- - Thursday, September 18, 2014

ANALYSIS/OPINION:

The international security meeting in Paris on Monday showcased a world in fear of the growing threat that the Islamic State poses to the global order. A group of 26 countries have now vowed to fight the Sunni extremist group “by any means necessary,” and more will continue to join the effort.

However, there are two countries it seems that we, once again, can’t count on: Russia and China.

Both nations — in different ways — are refusing to get on board.

Russia is insisting that airstrikes must be coordinated with Damascus and Tehran. China has yet to acknowledge the proposal to participate in the U.S.-led coalition delivered last week by National Security Adviser Susan E. Rice.

In this way, Russia and China are not only facilitating the power and reach of rogue regimes such as Syria and Iran, but are also continuing to solidify their alliance, which is actually the leading national-security threat to the United States.

Though few noted it until recently, Russian-Chinese collaboration has been growing for years, tracing back to the 2001 forming of the Shanghai Cooperation Organization, which Vladimir Putin called “a reborn version of the Warsaw Pact.”

In describing his landmark 2013 visit to Moscow — his first trip abroad as Chinese premier — Xi Jinping called it a “testimony to the great importance China places on its relations with Russia. The two sides have had closer strategic coordination on the world stage.” Mr. Putin agreed: Russia and China had “a true partnership,” he said.

Indeed, these longtime adversaries now work together along economic, technological, military and political lines.

Russia and China proceed with strategic and tactical clarity — and often with mutual support. When Russia invaded Crimea in March, China abstained from a vote condemning it in the United Nations. When the European Union proposed new sanctions against Russia recently, Beijing loudly objected and suggested that additional sanctions “may lead to new and more complicating factors” in Ukraine.

Russia and China are increasing their military budgets across the board, while the United States is drawing down. Last week, in advance of the NATO summit, Defense Secretary Chuck Hagel noted that China and Russia are trying to close the military-technology gap with the United States by “developing anti-ship, anti-air, counterspace, cyber, electronic warfare and special operations capabilities that appear designed to counter traditional U.S. military advantages.” In 2013, the two countries conducted joint military exercises on an unprecedented scale.

The world is aflame today in no small part because of the influence of rogue regimes such as North Korea, Iran and Syria — and Russia and China have facilitated their activities, even if they often stay in the background. In their own ways, Moscow and Beijing have cooperated with Iran to mitigate the worst impact of the economic sanctions against it. Despite some hopeful rhetoric on curtailing the North Korean nuclear program, the Chinese have done nothing substantively to rein in Pyongyang. Moscow has been instrumental in the survival of the murderous Assad regime in Syria, where the civil war has killed nearly 200,000 people.
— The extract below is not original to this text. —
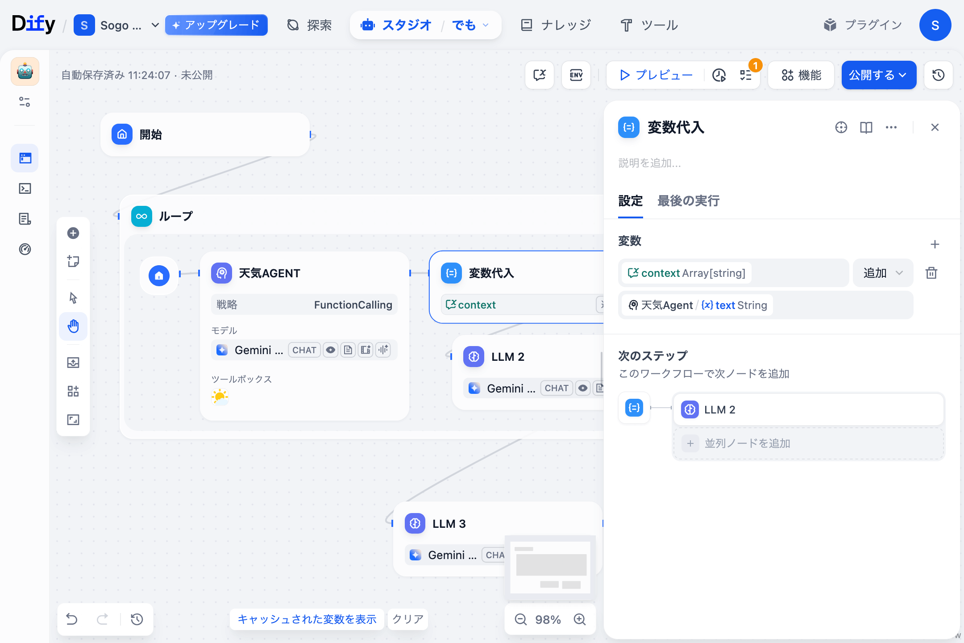This screenshot has height=643, width=964.
Task: Open the conversation variables chat icon
Action: (539, 75)
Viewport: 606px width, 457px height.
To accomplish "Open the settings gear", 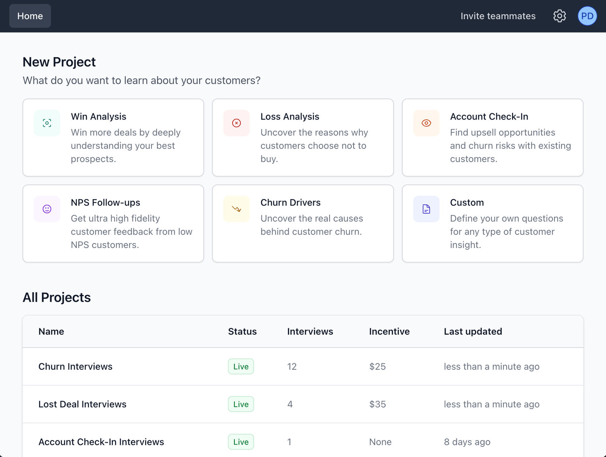I will click(x=559, y=16).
Russia and China are accomplished practitioners of cyberwarfare. The Justice Department indicted five Chinese officers of the People’s Liberation Army for cyber-espionage in May. Russian hackers, almost certainly affiliated with the Kremlin, have wrought havoc on American businesses with cyber-attacks. The latest victim was Home Depot, from which the Russian interlopers are said to have stolen more than a billion passwords. In the fall 2012, then-Defense Secretary Leon E. Panetta warned that the United States could face a “cyber Pearl Harbor.”

Perhaps their deepening partnership explains the increasingly aggressive behavior of both countries in their respective neighborhoods.
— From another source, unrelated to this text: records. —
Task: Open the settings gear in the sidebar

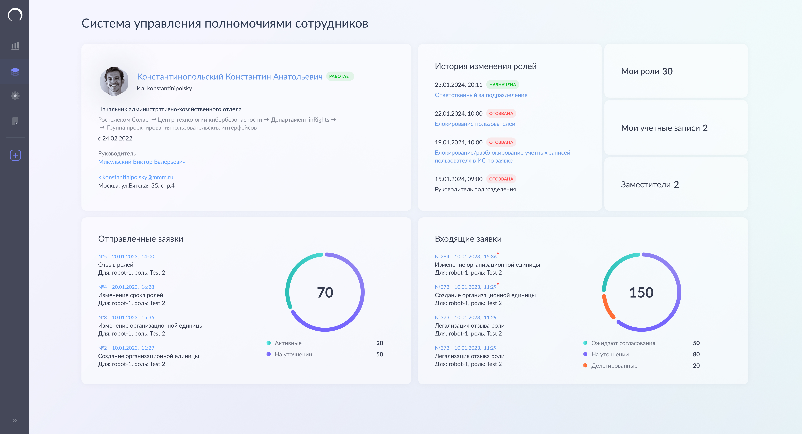Action: 15,96
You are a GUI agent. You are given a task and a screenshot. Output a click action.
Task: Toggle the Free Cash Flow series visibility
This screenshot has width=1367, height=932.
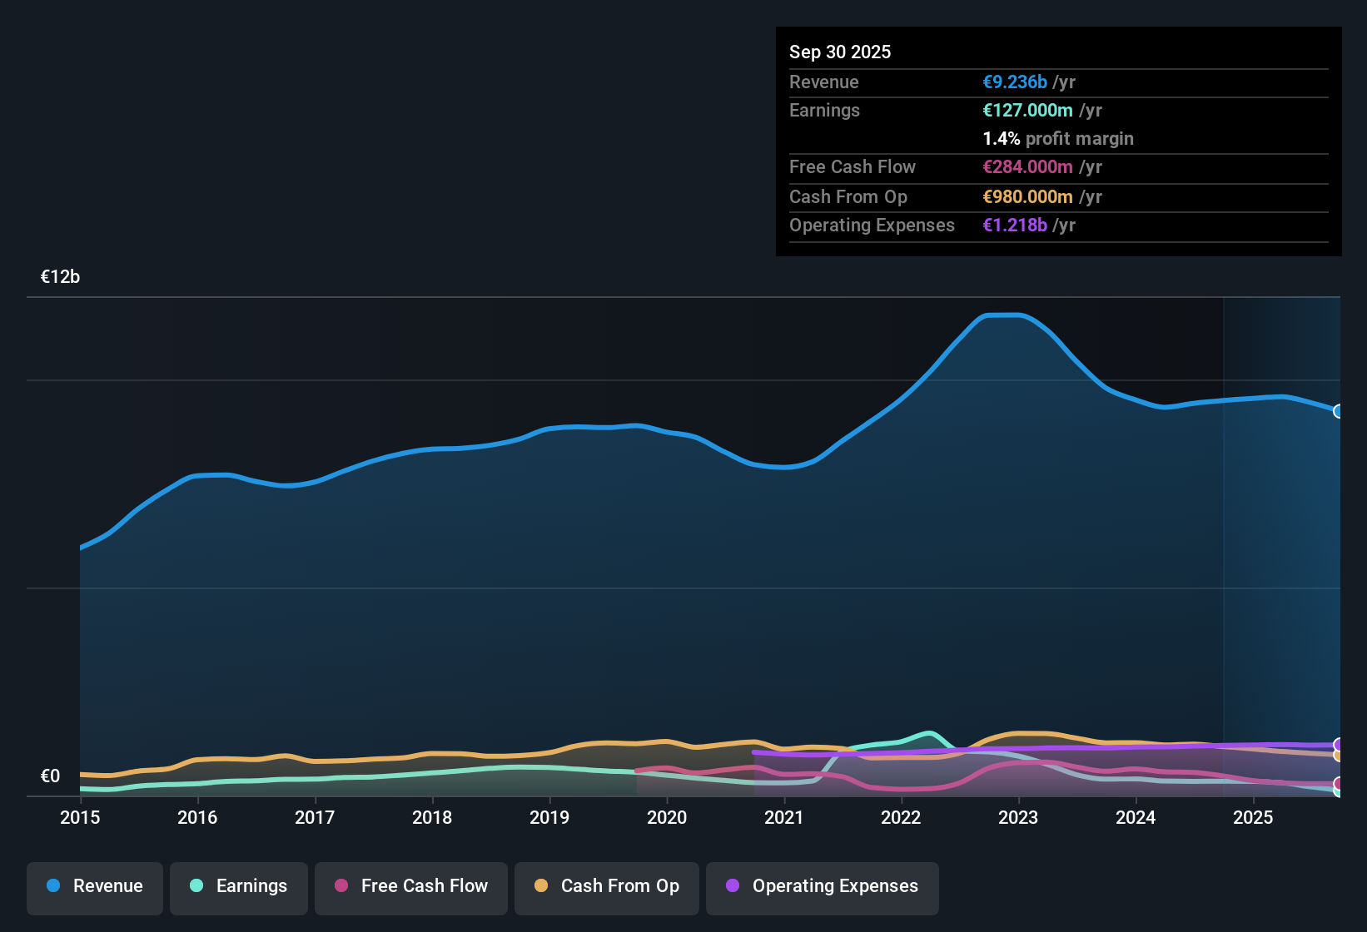pos(410,887)

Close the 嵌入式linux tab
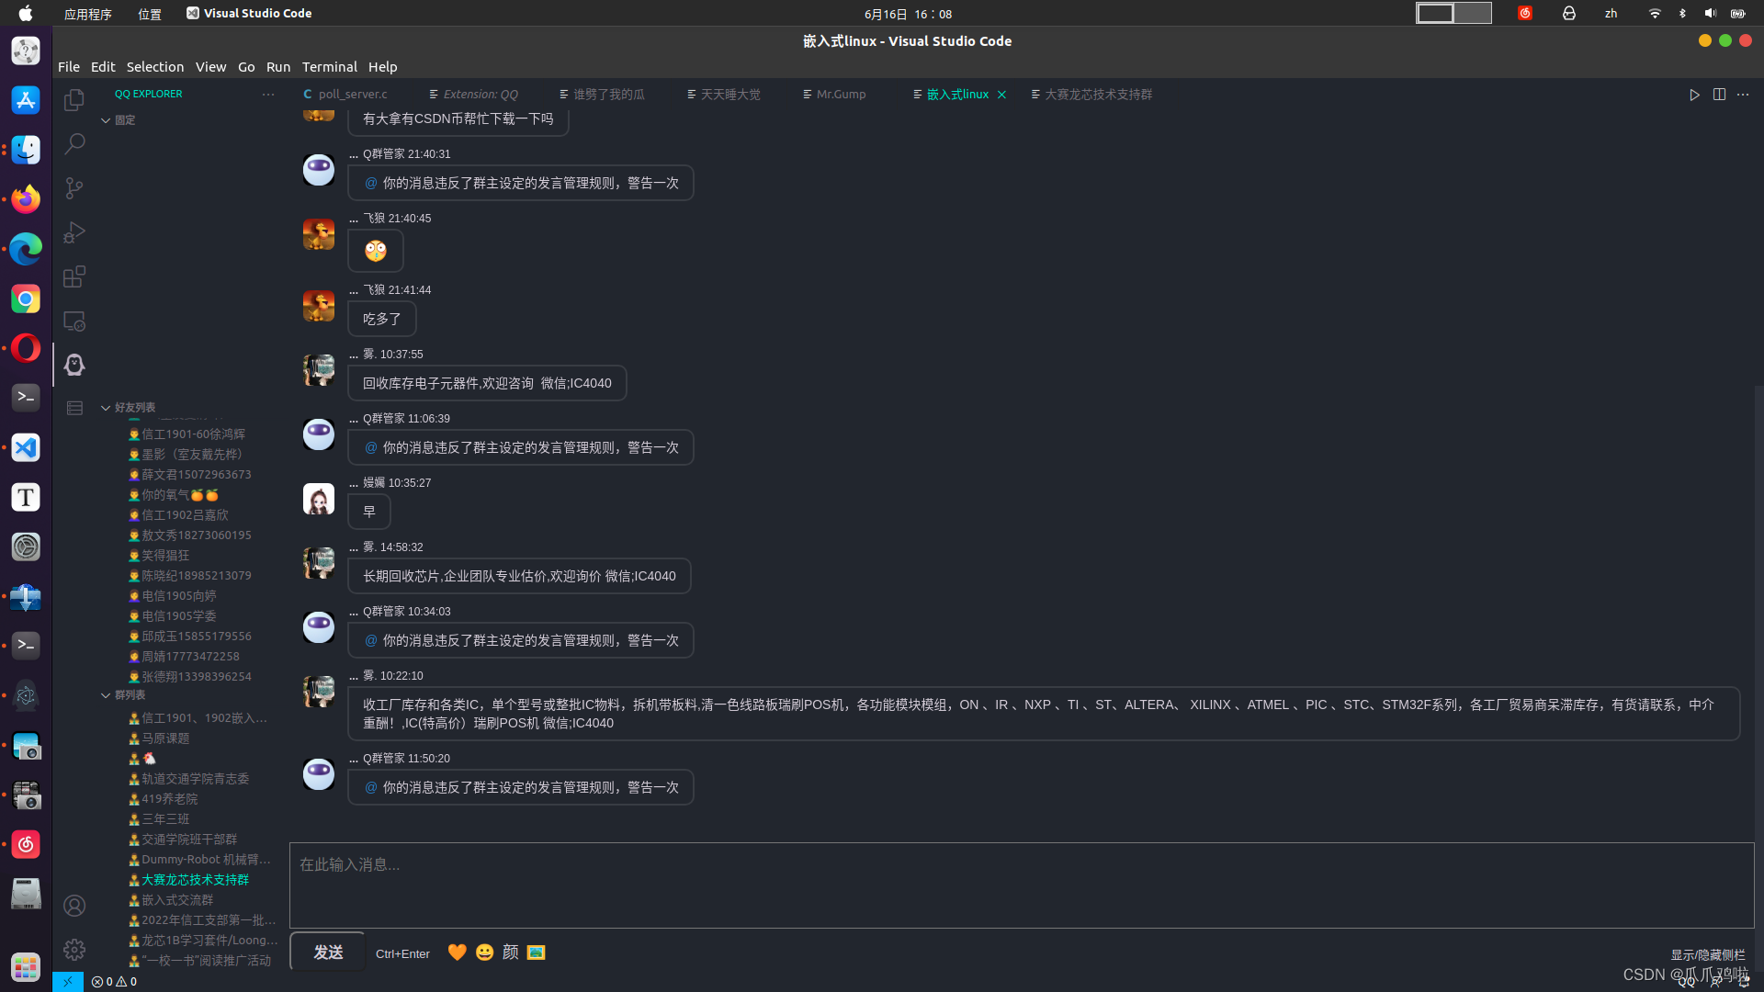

Mr. Putin has aroused memories of 1939 with his aggression in Ukraine, where tens of thousands of Russian troops and hundreds of tanks are currently operating — and he has hinted that he may move on to the Baltics. In a telephone conversation with the outgoing head of the European Commission, Mr. Putin reportedly said, “If I want, I’ll take Kiev in two weeks.”

China is more subtle, but no less aggressive. Beijing continues to provoke violent encounters in parts of the South China Sea and to press territorial disputes with South Korea, Vietnam, Malaysia and the Philippines.

In all they do, Russia and China rely on a lack of strategic vision and political will on the part of the United States and the Western alliance. Although it’s too early to say whether the American and allied response to re-energized Islamic extremism will prove effective, it’s worth remembering that some of the Obama administration’s most highly touted foreign-policy initiatives — the “reset” with Russia and the “Asian pivot” — have already failed.

President Obama likes to tell listeners that the Cold War was more formidable than our circumstances today. In 2014, though, we face a situation more dynamic and arguably more challenging than the Cold War. Only the United States can stand up to Russian and Chinese aggression and counter their anti-democratic message. Doing so is central to regaining our national strength — and vital to the peace and security of the world.

Douglas E. Schoen and Melik Kaylan are authors of the “Russia-China Axis: The New Cold War and America’s Crisis of Leadership” (Encounter Books, 2014).